Saved entries

•••••

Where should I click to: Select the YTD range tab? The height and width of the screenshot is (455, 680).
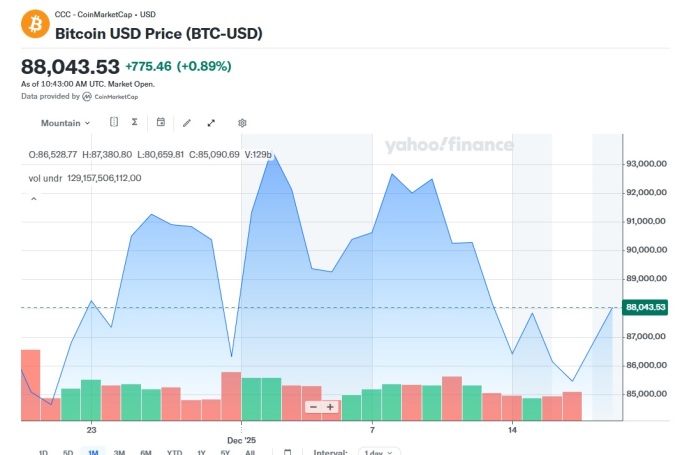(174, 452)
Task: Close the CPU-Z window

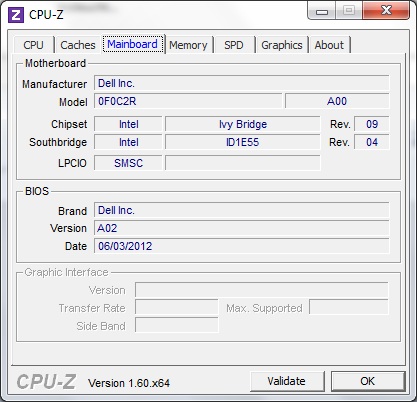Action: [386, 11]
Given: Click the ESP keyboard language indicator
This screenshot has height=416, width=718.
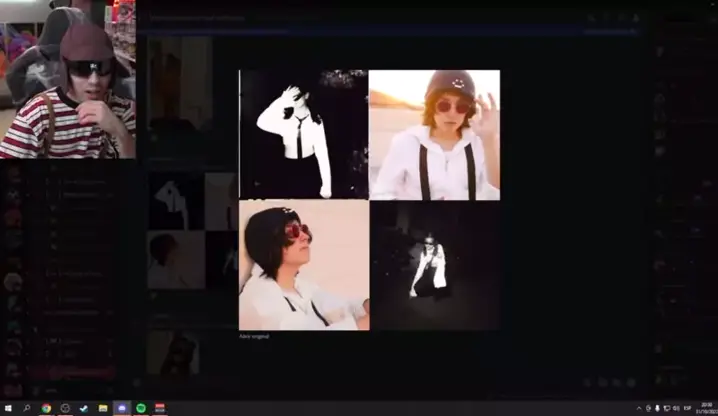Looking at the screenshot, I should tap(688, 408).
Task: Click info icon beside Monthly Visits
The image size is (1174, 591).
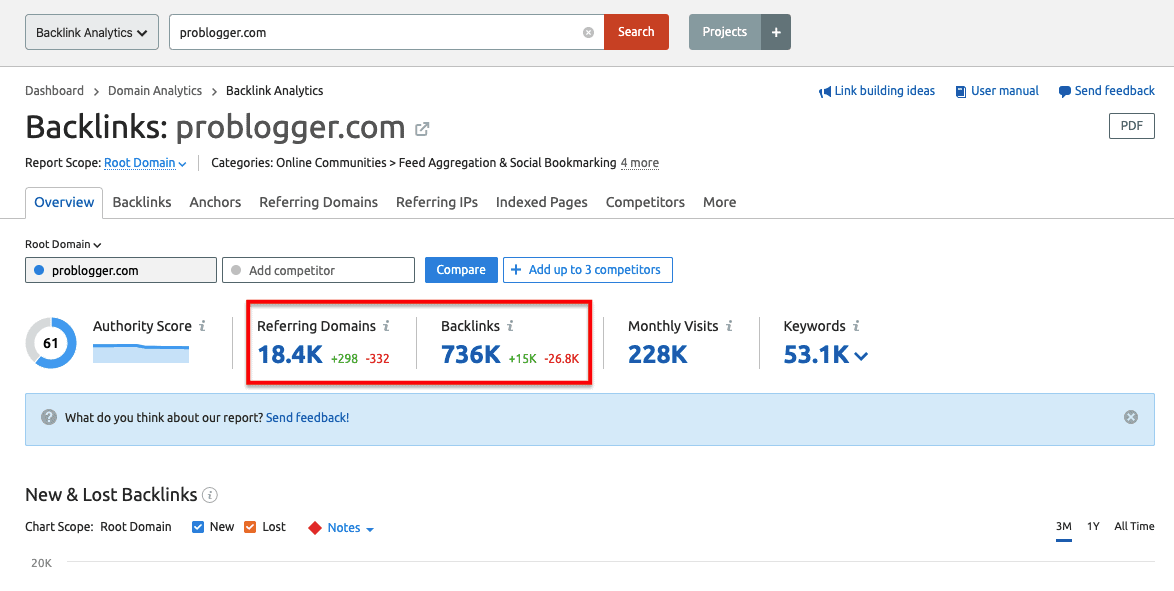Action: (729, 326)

•••••

→ **TASK DETAILS**: In your copy of the entries above, leave out the pictures and keep every word exact.

→ **RESPONSE**:
Where should I click to: Select the YTD range tab? The height and width of the screenshot is (455, 680).
(174, 452)
Task: Close the CPU-Z window

Action: [386, 11]
Given: Click the ESP keyboard language indicator
This screenshot has height=416, width=718.
Looking at the screenshot, I should tap(688, 408).
Task: Click info icon beside Monthly Visits
The image size is (1174, 591).
Action: (729, 326)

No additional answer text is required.